Сейчас они возвращались в Дом Ниван. Сэмсон сидел напротив нее с закрытыми глазами, но она знала, что он не спит. С тех пор как они уехали с бала, он не сказал и двух слов. Ей не хотелось уезжать, да они это и не планировали, но он настоял, уверив ее, что ей не следует больше видеть свою тетю в этот вечер. Он отказался сказать почему и ни словом не обмолвился о том, что они с Клодетт обсуждали во время танца. Ее раздражало, что он молчит, хотя они были одни. Она уже устала ждать, когда он заговорит.
– Почему вы настояли на том, чтобы мы срочно уехали с бала? – спросила она, когда карета свернула от дома Брийон на дорогу к городу.
Он только буркнул, не открывая глаз:
– Поговорим, когда вернемся.
– Вы что-то узнали и скрываете это от меня? Что вы обсуждали с моей тетей?
– Оливия, будьте немного терпеливее.
Что-то в его тоне заставило ее насторожиться. Он никогда так ей не отвечал. Его уклончивость и нежелание говорить сводили ее с ума.
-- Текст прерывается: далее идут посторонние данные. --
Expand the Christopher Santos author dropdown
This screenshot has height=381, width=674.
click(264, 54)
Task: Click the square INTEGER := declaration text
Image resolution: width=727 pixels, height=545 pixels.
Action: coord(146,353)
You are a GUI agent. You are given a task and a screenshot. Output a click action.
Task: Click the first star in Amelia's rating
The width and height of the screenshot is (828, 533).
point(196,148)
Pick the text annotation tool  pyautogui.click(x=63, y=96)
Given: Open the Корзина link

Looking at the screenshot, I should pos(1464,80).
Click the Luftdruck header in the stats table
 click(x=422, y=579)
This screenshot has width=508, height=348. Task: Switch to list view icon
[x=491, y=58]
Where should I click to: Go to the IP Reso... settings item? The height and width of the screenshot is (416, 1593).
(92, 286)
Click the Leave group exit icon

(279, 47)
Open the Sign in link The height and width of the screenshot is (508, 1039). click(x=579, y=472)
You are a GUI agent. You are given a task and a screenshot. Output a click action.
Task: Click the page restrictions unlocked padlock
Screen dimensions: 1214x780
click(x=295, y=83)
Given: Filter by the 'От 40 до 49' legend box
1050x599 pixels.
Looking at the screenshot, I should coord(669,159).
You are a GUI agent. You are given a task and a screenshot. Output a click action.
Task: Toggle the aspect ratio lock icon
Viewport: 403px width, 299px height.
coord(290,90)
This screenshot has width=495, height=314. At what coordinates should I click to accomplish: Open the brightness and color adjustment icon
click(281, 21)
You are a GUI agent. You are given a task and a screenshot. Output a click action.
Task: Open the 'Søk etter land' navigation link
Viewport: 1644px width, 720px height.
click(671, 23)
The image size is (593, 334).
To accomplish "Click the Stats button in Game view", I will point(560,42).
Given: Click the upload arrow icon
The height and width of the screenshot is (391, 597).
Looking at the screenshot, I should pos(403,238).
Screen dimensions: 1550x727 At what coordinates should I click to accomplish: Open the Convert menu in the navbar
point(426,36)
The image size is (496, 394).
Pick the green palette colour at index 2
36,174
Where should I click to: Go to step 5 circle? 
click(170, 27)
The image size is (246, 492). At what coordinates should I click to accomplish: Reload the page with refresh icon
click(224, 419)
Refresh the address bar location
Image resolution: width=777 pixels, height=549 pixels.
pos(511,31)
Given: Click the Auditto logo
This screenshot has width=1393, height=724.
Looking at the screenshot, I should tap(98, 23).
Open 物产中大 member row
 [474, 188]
Они планировали переночевать в поместье, но стоило ему потанцевать с Клодетт, как он со стаканом двойного виски в руках разыскал ее и практически заставил ее покинуть зал. Он был очень обеспокоен, и это ее удивило. Хотелось бы ей знать, что такого сказала ему Клодетт, что могло так его расстроить.
– У вас кружится голова от выпитого?
– Я выпил недостаточно.
Она не поняла, имел ли он в виду, что выпил недостаточно, чтобы опьянеть, или недостаточно, чтобы успокоиться после всего того, что произошло на балу.
Оливия расправила на коленях юбки и стала перебирать веер.
– Перестаньте ерзать, – сказал он довольно грубо. Это еще больше ее рассердило.
– Извините, сэр, но после того, что случилось, вы ждете, чтобы я была спокойной? Вы не хотите рассказать мне, что Клодетт...
– Мы обсудим это, когда приедем домой. – Он чуть приоткрыл глаза – ровно настолько, чтобы она видела, что он смотрит на нее. – Сейчас мне надо подумать. Почему бы вам не расслабиться?
Расслабиться? Когда он снова закрыл глаза, она преувеличенно громко фыркнула, но потом решила, что, если и дальше будет приставать к нему с расспросами, он еще больше на нее рассердится и, чего доброго, будет молчать и после того, как они приедут домой. Поэтому она откинулась на подушки точно так же, как это сделал он, и закрыла глаза.
Она, должно быть, задремала, потому что ей показалось, что всего через несколько минут карета остановилась перед Домом Ниван. Она села прямо и тряхнула головой, чтобы прогнать сон. Потом, приподняв одной рукой юбки, другую протянула кучеру, который помог ей сойти вниз со ступенек кареты.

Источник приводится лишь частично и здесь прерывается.